Key Capabilities & Innovations
- Superior Mathematical Performance: OREAL-32B achieves a 95.0 pass@1 accuracy on MATH-500, outperforming other 32B models in this benchmark.
- Novel RL Framework: The OREAL method incorporates best-of-N (BoN) sampling for behavior cloning and reshapes negative sample rewards for gradient consistency.
- Sparse Reward Handling: It addresses sparse rewards in long chain-of-thought reasoning by using an on-policy token-level reward model to identify key tokens for importance sampling.
- Comprehensive Evaluation: The model demonstrates strong performance across various mathematical benchmarks including AIME2024, AIME2025-I, LiveMath, and Olympiad.
When to Use OREAL-32B
- Complex Mathematical Problem Solving: Ideal for applications requiring high accuracy in mathematical reasoning and problem-solving.

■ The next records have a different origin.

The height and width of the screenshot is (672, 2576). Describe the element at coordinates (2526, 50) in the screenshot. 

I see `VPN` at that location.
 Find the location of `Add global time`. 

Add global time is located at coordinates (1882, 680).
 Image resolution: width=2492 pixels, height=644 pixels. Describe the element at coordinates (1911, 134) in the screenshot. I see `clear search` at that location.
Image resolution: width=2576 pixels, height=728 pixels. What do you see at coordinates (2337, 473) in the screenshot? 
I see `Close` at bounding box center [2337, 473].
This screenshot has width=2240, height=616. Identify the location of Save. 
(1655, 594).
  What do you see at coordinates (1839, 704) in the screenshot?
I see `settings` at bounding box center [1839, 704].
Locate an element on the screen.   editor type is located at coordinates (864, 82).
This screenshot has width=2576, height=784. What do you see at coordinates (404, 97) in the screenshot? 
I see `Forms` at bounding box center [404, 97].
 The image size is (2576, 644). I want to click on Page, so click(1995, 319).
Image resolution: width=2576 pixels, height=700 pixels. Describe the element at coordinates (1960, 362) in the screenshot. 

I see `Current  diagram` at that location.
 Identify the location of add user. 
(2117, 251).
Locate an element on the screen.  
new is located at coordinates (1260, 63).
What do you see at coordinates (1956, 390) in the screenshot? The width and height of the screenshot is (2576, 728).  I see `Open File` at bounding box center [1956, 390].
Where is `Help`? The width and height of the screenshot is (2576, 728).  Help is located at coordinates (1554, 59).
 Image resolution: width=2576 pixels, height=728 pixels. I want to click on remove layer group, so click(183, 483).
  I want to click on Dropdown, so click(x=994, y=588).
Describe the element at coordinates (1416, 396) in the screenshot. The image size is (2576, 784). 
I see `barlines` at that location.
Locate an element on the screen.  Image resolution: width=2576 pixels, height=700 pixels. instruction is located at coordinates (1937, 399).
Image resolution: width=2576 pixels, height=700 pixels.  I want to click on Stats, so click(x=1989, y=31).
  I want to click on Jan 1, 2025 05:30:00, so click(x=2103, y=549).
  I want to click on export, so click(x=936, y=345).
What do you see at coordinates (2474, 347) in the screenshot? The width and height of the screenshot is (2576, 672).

- Research in RL for Reasoning: Useful for researchers exploring advanced reinforcement learning techniques for complex cognitive tasks.
- Educational Tools: Can be integrated into systems that require rigorous, step-by-step mathematical explanations and solutions.
InternLM has also released OREAL-7B and corresponding SFT models, along with the RL training prompts, to support further community research in mathematical reasoning.